The governor has considered taking the trip for about a year, said Maj. Michael Haller, spokesman for the Department of Military and Veteran Affairs. Manly said the governor may have waited until this summer because he was involved in negotiations with major oil producers to build a natural gas pipeline.
Murkowski is also running for re-election and will face four contenders in late August for the Republican Party nomination.
"I don't believe the governor would use this for a political purpose," said former state legislator John Binkley, who is facing off against Murkowski in the polls.
Binkley added that the governor appears to be concerned about the troops.
Haller said part of the reason the governor made the trip was to do something at which he excels - providing words of encouragement.

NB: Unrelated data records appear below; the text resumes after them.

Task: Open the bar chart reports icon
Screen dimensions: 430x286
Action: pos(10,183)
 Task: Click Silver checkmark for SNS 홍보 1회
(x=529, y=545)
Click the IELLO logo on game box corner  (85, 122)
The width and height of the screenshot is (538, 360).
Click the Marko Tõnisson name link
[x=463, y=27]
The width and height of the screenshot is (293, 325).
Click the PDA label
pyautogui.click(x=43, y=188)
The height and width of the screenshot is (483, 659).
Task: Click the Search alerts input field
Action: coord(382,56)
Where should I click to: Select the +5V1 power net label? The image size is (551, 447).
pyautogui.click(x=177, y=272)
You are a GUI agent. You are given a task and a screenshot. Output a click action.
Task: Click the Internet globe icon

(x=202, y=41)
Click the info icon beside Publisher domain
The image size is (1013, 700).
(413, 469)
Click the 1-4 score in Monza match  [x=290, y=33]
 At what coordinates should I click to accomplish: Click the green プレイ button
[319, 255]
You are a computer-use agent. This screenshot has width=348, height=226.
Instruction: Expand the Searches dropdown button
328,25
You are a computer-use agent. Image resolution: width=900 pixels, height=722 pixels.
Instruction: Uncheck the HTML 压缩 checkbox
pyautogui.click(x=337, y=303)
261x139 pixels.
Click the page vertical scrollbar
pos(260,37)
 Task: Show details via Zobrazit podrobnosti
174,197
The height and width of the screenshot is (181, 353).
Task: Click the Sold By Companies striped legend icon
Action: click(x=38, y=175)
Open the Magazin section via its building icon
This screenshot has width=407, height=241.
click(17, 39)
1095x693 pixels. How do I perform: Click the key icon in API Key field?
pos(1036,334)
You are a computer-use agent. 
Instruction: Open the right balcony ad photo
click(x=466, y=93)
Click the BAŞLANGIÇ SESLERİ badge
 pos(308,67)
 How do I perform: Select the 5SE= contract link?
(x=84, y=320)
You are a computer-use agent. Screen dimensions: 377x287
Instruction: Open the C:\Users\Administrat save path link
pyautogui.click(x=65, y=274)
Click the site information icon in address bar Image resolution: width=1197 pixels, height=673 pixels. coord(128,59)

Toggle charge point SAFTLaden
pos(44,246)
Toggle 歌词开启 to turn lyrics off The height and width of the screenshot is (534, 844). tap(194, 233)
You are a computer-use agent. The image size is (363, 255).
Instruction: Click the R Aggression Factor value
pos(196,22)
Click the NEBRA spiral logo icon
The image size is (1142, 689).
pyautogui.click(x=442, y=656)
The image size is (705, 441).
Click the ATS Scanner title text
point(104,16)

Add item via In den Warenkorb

"For those who actually got to see him or get a phone call from the governor, it was a big day," Haller said.
Murkowski visited units from Mosul, including about 60 soldiers from the 207th Aviation Battalion of the Alaska Army Guard and the 423rd Infantry from Fort Richardson and the 172nd Stryker Brigade Combat Team from Fort Wainwright.
"It's not a short flight," said Matt Dubois, a Juneau resident and infantryman who recently served in Baghdad.
Dubois added that the governor can learn more about the soldiers' day-to-day life while there.
Before departing for the Middle East from Andrews Air Force Base in Maryland, the governors met with Secretary of State Condoleezza Rice and Defense Secretary Donald Rumsfeld for a classified briefing on the situation in Iraq, Manly said.
This is Murkowski's second trip to Iraq. As a U.S. senator, with Senate Majority Leader Bob Dole, he met with Hussein prior to the first Gulf War.